The task
Search the data for the word "Identify" and copy every line that contains it.
___
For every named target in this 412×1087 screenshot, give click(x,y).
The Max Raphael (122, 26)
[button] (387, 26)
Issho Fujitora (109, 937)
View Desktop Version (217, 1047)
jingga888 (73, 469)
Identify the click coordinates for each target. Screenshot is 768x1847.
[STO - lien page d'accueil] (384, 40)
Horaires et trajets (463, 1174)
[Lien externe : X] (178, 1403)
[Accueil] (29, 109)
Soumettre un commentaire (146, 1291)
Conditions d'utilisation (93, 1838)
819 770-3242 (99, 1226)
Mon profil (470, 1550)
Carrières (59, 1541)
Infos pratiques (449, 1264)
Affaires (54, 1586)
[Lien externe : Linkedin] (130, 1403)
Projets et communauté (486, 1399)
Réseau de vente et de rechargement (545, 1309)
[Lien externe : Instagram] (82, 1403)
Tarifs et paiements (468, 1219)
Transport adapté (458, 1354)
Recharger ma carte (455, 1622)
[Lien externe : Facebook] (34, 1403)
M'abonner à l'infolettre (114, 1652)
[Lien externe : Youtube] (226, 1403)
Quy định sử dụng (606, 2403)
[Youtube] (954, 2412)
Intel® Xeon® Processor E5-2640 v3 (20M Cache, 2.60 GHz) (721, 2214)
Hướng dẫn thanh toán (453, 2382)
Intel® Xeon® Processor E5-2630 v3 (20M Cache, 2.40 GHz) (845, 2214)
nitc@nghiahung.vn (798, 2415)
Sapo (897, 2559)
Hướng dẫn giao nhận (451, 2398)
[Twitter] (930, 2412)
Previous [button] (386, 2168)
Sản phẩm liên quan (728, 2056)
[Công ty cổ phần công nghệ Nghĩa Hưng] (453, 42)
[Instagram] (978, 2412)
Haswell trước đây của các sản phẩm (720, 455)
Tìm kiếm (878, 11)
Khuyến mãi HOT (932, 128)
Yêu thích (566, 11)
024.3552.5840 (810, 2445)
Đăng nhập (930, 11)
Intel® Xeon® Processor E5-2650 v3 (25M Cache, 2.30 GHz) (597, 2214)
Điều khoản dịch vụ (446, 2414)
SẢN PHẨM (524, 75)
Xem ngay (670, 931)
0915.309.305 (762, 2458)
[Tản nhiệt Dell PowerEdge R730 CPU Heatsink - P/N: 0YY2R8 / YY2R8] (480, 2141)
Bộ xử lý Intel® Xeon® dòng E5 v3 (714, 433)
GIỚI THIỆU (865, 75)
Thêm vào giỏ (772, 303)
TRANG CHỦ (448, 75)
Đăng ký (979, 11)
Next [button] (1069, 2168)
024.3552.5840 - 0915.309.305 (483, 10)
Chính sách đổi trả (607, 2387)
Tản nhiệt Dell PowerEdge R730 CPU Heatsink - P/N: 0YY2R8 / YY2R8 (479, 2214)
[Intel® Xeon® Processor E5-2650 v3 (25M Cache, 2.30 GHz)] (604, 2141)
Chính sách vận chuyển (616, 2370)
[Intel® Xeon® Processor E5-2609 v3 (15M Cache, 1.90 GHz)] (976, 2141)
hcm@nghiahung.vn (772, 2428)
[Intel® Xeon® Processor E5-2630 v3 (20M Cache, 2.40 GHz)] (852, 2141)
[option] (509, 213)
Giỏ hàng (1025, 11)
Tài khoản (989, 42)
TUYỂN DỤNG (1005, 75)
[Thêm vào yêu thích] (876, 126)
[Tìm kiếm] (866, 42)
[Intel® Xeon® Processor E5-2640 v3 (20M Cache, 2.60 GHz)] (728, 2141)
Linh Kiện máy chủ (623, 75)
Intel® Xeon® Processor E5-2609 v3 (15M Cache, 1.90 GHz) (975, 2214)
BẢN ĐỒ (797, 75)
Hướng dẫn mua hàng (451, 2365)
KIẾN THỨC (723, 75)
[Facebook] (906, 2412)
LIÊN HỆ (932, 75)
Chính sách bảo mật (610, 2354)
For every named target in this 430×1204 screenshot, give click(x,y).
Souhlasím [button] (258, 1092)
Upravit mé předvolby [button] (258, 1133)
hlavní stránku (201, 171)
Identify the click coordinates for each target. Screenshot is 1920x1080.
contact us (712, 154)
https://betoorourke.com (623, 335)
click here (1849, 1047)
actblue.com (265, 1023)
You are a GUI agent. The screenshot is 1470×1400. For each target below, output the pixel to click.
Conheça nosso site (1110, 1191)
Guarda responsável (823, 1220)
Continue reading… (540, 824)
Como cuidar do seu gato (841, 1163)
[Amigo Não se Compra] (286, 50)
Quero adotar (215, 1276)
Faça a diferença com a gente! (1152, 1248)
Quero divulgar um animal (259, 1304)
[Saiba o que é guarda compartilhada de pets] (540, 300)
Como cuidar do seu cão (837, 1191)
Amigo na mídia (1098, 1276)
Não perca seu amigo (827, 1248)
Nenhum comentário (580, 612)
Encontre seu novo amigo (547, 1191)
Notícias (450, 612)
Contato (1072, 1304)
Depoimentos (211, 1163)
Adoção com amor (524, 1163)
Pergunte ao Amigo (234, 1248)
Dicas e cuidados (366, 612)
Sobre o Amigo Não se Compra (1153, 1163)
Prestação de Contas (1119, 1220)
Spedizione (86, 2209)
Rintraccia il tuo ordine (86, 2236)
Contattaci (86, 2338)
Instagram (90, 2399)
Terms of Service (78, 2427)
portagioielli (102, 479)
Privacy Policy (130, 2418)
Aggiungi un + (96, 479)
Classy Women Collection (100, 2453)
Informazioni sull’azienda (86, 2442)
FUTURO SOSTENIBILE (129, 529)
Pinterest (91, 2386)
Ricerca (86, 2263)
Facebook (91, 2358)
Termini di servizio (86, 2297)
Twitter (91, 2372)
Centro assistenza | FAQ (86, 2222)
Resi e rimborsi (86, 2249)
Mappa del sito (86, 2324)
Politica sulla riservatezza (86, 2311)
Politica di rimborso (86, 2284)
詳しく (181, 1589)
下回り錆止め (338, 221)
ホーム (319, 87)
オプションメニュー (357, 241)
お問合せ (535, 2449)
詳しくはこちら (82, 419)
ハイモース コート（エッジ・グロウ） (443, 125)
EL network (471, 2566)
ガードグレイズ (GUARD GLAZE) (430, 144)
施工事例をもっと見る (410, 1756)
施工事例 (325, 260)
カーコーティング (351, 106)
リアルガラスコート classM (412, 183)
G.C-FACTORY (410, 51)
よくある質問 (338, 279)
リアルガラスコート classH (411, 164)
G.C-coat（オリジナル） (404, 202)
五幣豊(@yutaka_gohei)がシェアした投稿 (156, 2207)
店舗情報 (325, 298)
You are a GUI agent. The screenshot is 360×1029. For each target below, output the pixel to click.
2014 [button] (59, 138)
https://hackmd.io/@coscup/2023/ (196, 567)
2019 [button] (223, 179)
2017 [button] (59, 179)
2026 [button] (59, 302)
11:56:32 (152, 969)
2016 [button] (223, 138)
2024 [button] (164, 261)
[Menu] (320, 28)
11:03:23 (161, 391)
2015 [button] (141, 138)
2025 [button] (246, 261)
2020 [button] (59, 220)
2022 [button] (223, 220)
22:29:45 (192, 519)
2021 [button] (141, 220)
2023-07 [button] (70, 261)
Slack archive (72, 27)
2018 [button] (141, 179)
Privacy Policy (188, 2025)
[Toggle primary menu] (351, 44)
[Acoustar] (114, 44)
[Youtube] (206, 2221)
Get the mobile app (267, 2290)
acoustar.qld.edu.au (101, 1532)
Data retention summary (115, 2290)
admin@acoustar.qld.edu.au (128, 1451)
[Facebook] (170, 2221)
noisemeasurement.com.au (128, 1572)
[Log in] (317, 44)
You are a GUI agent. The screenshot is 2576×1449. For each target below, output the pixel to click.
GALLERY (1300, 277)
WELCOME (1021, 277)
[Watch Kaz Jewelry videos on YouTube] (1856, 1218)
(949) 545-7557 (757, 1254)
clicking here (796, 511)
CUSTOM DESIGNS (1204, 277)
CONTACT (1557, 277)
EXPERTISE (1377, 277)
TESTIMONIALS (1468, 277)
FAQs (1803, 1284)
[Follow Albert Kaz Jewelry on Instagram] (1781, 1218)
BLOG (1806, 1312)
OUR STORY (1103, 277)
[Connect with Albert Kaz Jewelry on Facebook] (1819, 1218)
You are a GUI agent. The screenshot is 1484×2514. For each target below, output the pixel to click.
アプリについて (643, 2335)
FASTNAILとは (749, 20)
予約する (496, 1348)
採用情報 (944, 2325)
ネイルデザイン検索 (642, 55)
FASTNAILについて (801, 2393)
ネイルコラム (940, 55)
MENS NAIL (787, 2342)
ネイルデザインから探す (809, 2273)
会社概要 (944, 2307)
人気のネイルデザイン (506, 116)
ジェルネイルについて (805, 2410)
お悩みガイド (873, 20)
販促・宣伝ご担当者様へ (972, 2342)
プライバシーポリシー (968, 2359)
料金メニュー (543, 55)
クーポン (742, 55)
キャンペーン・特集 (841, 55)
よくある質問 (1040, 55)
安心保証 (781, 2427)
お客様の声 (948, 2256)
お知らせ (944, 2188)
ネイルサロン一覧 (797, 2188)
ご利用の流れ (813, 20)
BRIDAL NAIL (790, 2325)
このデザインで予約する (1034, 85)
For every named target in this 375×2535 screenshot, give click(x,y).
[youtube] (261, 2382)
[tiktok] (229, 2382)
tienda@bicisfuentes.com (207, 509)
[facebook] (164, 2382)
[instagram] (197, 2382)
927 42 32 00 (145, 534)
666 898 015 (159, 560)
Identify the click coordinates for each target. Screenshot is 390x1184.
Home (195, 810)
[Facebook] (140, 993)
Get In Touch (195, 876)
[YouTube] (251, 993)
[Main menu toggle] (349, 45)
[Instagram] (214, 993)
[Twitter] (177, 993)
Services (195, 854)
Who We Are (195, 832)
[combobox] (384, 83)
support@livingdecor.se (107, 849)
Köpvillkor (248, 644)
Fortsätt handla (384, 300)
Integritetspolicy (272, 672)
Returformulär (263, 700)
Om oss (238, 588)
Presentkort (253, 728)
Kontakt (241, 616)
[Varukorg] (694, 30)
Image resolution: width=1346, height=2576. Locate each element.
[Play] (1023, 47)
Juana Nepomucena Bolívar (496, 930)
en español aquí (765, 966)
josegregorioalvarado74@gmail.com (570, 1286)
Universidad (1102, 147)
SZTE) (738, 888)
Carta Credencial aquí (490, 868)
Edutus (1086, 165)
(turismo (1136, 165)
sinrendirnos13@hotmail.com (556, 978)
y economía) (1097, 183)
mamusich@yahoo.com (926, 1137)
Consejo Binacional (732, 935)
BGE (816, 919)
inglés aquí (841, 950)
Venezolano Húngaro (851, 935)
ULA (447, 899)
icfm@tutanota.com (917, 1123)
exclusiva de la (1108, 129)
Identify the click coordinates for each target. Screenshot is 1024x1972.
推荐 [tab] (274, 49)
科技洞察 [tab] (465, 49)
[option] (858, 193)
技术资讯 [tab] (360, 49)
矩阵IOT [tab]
___
Output of the exercise
Identify the click coordinates for each target. Screenshot is 768x1847.
Identify the click coordinates for each target. Screenshot is 1920x1080.
Identify the click coordinates for each target. Screenshot is 390x1184.
Identify the click coordinates for each target. Screenshot is 1024x1972.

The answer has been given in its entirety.